Возбуждение первых минут встречи стало спадать, мы присели за стол. Мне больно было смотреть на отца. За полгода моего отсутствия в родных для меня стенах с ним произошла разительная перемена: он не просто похудел, а весь высох, казался живым скелетом. Я старался долго не останавливать на нем свой взор. Что-то говорил, говорил, натянуто улыбался. Отец молча слушал, кивая головой. Мимолетным взглядом уловил, что в его грустных, до отказа заполненных безысходностью и отрешенностью уходящего в вечность человека глазах, зажегся живой лучик. Он был несказанно рад встрече со мной.
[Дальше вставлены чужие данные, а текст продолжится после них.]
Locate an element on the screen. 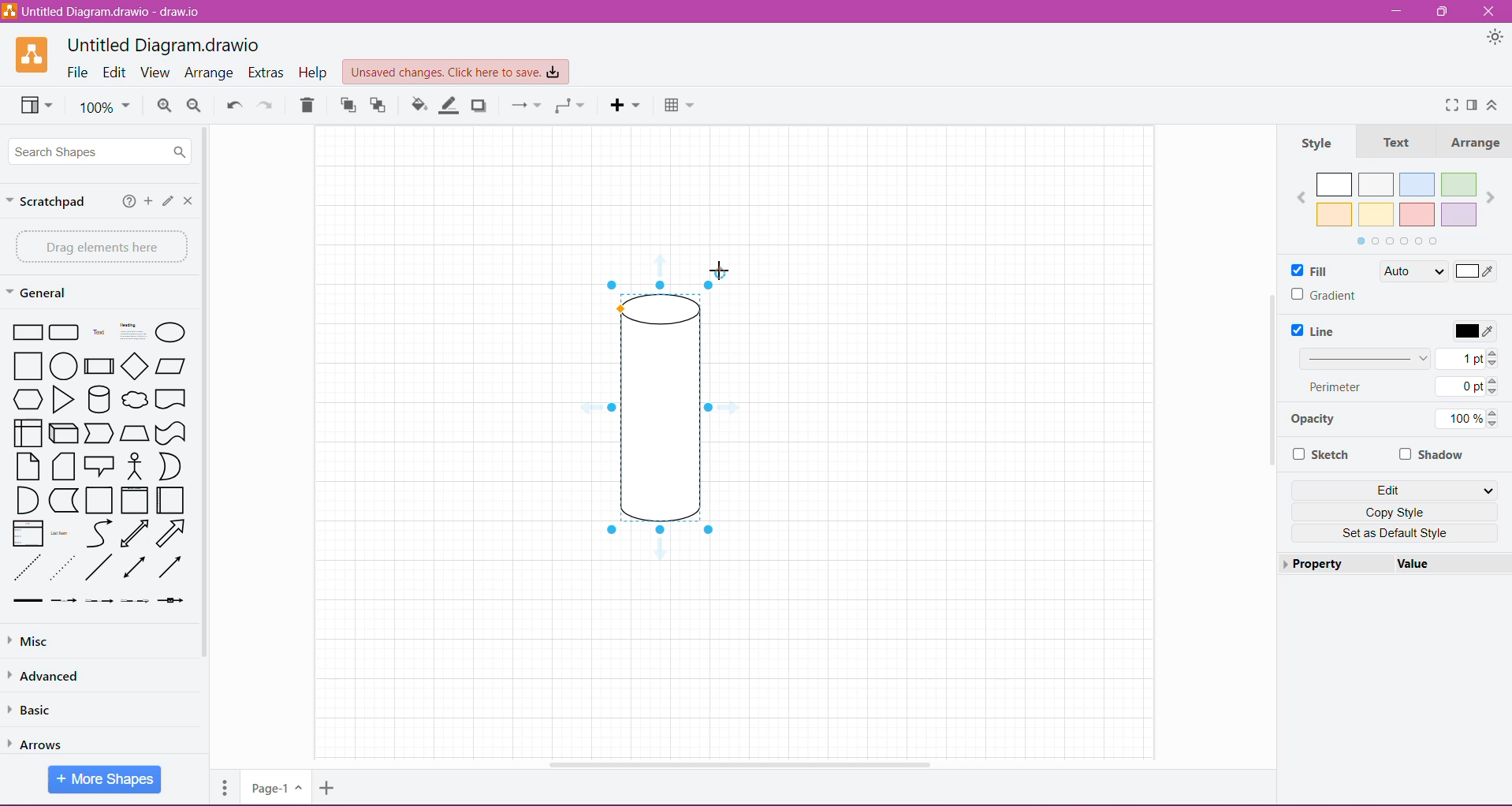  Set Line color is located at coordinates (1473, 329).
Умом понимал, что она последняя, но сердцем радовался.
В расспросах, ответах, разных разговорах о том и сём незаметно прошел зимний день. Отец периодически ложился, потом снова вставал, садился рядом со мной. Брал со стола привезенную мной первую фотографию моего двухмесячного старшего сына, подолгу всматривался в нее.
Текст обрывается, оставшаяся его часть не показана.